課題の説明: 睡眠時無呼吸症候群についての本文によれば、マウスピースはどのような仕組みでいびきや無呼吸の発生を防ぐのか。1〜3文で説明しなさい。

対象の本文:

++++++++++

睡眠時無呼吸症候群とは?
睡眠時無呼吸症候群は、睡眠中に何度も呼吸が止まる病気です。医学的には、10秒以上息が止まる状態を無呼吸といい、平均して1時間に5回以上、睡眠中に無呼吸が見られる場合は睡眠時無呼吸症候群と診断されます。
睡眠中に何度も息が止まると、以下のような症状が現れます。
- 日中の眠気やだるさ
- 朝起きた時の頭痛
- 集中力や記憶力の低下
- いびき
- 不眠症
- 性欲減退
日中の強い眠気や集中力の低下は、お仕事や家事、学業など様々な場面において、十分なパフォーマンスが発揮できず、周囲に迷惑をかけてしまったり、本来の能力よりも低く評価されてしまったりするなどの問題につながる危険があります。
業務に関しても、過去には運転手の睡眠時無呼吸症候群が原因で、大きな事故につながった例などもあり、自覚症状がある場合にはなるべく早めに検査・診断を受けて、治療することが重要です。
放置すると重篤な問題につながることも!?睡眠時無呼吸症候群の問題点について
睡眠中に無呼吸になると、血液中の酸素が欠乏することによって、心臓、脳、血管に負担がかかり、以下のような重篤な合併症を発症する危険が高まります。
- 脳卒中
- 狭心症
- 心筋梗塞
- 高血圧
- 糖尿病
睡眠時無呼吸症候群は、放置すると命に関わることもあるため、集中力を必要とする業務などを行っていないから大丈夫と自己判断せず、早めに検査を受けて治療することが大切です。
歯医者さんで出来る睡眠時無呼吸症候群の治療法、マウスピース治療とは
睡眠時無呼吸症候群の治療法としては、CPAPと呼ばれる専用の酸素マスクの様な医療機器を使用した治療法が一般的に知られていますが、その他にもマウスピースを使用する方法もあります。
睡眠時無呼吸症候群のマウスピース治療は、スリープスプリントやナイトガードとも呼ばれ、軽度から中等症の閉塞性睡眠時無呼吸症候群に有効な治療法の一つです。
マウスピースの効果
マウスピースは、睡眠中に下顎を前方に出すように固定することで、上気道を広く保ち、いびきや無呼吸の発生を防ぎます。
マウスピース治療のメリット
- CPAP療法に比べて、身体への負担や不快感が少ない
- 定期的な通院が不要
- 持ち運びしやすい
マウスピース治療のデメリット
- 効果には個人差がある
- 重症の睡眠時無呼吸症候群には効果が不十分な場合がある
- マウスピースの調整が必要になることがある
- 歯並びによっては使用できない場合がある
まずは医師による診断を受けてからの話にはなりますが、スリープスプリントやナイトガードに対応している歯科医院で、ご自身の歯並びやかみ合わせに合わせた特注のマウスピースを作製し、睡眠の際に使用することで、より精度の高いマウスピース治療を行うことが出来ます。

++++++++++

提供データ:
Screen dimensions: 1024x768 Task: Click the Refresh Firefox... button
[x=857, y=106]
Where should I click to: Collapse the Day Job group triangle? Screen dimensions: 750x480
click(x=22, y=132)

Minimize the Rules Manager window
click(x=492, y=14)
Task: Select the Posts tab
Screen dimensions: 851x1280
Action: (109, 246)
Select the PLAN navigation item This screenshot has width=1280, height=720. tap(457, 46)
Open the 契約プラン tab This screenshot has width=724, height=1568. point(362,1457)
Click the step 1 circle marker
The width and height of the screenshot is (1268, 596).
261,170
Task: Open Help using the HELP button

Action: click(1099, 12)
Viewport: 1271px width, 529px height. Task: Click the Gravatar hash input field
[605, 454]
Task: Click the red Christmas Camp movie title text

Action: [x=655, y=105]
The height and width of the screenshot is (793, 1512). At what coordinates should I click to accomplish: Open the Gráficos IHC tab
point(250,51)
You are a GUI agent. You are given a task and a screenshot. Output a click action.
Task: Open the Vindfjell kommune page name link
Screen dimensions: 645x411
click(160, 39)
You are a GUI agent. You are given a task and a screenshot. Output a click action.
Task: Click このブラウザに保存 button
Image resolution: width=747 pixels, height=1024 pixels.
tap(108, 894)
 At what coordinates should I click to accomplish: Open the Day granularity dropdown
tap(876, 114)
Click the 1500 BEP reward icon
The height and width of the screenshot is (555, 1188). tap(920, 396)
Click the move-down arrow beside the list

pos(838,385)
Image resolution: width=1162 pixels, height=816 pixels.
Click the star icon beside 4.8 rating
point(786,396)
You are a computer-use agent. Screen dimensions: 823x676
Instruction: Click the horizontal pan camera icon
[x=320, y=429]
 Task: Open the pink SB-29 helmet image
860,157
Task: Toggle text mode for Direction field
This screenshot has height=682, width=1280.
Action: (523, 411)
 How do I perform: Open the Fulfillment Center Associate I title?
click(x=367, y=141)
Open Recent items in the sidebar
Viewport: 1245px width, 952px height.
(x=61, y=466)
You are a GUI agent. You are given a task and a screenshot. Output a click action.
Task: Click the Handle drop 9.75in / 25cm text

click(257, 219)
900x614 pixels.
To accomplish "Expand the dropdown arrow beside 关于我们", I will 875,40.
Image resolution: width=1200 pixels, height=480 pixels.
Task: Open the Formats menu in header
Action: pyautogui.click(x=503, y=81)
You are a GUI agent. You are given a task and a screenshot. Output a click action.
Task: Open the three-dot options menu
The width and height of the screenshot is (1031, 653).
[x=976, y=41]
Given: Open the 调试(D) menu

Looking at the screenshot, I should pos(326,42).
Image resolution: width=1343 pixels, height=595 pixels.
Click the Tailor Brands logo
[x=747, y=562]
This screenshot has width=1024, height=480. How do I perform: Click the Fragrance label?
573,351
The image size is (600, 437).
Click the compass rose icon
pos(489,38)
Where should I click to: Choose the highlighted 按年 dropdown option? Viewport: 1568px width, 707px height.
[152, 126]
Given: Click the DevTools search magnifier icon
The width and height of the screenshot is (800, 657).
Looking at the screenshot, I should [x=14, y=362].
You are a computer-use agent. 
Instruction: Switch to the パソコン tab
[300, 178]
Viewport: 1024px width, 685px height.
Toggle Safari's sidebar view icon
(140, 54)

++++++++++

解答例: マウスピースは、睡眠中に下顎を前方に出した状態で固定する。これにより上気道が広く保たれるため、いびきや無呼吸の発生が防がれる。